The Hirasaki University group first undertook the structural-functional analysis of 4MU derivatives in relation to HA synthesis. Several compounds with substitution of methyl and hydroxyl groups were investigated on the ability to inhibit HA production in cell lines at a fixed nontoxic concentration of 10 μM. Both methyl groups and hydroxyl groups were essential for inhibitory activity. In compounds retaining the 4-methyl group, inhibitory activity decreased in a row 4MU > 6,7-dihydroxy-4-methyl coumarin >  5,7-dihydroxy-4-methyl coumarin > umbelliferone and finally, 7-methoxy-4-methyl coumarin (incapable of making glucuronide compounds) were inactive at concentration 10 μΜ (Morohashi et al. 2006). We have synthesized several analogues of 4MU, intending to investigate the structure-functional relationship in cell culture hyaluronan production assays.
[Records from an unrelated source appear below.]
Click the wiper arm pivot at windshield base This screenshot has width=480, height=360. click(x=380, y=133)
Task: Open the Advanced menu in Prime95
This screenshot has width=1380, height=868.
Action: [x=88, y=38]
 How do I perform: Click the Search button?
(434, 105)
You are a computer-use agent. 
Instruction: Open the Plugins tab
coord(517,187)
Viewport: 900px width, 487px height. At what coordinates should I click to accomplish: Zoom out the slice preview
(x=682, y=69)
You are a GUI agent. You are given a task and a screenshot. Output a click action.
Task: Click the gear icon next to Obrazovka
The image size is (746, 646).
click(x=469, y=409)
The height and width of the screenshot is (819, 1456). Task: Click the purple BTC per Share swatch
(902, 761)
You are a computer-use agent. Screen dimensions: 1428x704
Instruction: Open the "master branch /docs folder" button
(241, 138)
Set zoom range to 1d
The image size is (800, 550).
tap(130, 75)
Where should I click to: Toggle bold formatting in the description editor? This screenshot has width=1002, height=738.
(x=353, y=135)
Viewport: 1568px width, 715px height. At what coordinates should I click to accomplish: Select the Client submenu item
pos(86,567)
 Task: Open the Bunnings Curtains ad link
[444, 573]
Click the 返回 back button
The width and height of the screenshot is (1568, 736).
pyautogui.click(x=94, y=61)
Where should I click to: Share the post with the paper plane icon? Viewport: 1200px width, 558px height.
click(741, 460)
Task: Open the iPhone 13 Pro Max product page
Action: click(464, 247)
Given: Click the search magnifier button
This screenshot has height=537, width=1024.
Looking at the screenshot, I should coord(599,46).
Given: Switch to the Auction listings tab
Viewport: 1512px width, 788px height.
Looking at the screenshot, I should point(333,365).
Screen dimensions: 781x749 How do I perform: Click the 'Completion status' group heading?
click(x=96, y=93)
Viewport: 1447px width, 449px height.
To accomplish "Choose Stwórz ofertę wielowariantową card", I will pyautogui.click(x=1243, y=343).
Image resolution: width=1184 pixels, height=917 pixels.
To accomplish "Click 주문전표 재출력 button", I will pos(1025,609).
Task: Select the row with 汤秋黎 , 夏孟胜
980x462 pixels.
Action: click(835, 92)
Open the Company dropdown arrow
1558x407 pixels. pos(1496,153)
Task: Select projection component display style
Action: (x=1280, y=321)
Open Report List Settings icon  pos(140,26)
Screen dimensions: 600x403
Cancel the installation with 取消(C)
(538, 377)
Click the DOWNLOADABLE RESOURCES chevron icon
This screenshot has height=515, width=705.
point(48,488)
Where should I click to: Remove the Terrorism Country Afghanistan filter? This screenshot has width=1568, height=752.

Mammalian HAS1, HAS2 and HAS3, belong to class I hyaluronan synthases (HAS) with chain elongation from the reducing end (Weigel 2015). They share homology, and with the protein encoded by DG42 (Spicer and McDonald 1998), a gene differentially expressed during the embryonal development of Xenopus (Sargent and Dawid 1983). The latter shared homology with yeast chitin synthase and was able to synthesize chitin in vitro and in vivo (Semino and Robbins 1995). Soon it was shown that DG42 is a hyaluronan synthase in vivo (Meyer and Kreil 1996; Varki 1996). Mammalian HAS indeed possess chitin synthase activity, which was carefully investigated by Weigel (2015) and Weigel et al. (2017). It was found that HAS, plant cellulose synthases and chitin synthases (CHS) comprise a family with functional and structural similarities, which are reflected in domain structures. The template enzyme shares a high functional similarity and a low sequence similarity (~15%) with bacterial SeHAS. Despite the poor sequence similarity, modelled 3D structures of HAS domains were of high quality as indicated by the global (P-value: 10–8) and absolute (GDT score: 5–2) quality measurements (Agarwal et al. 2019).

It prompted us to hypothesize that some chitin synthesis inhibitors may also inhibit hyaluronan production.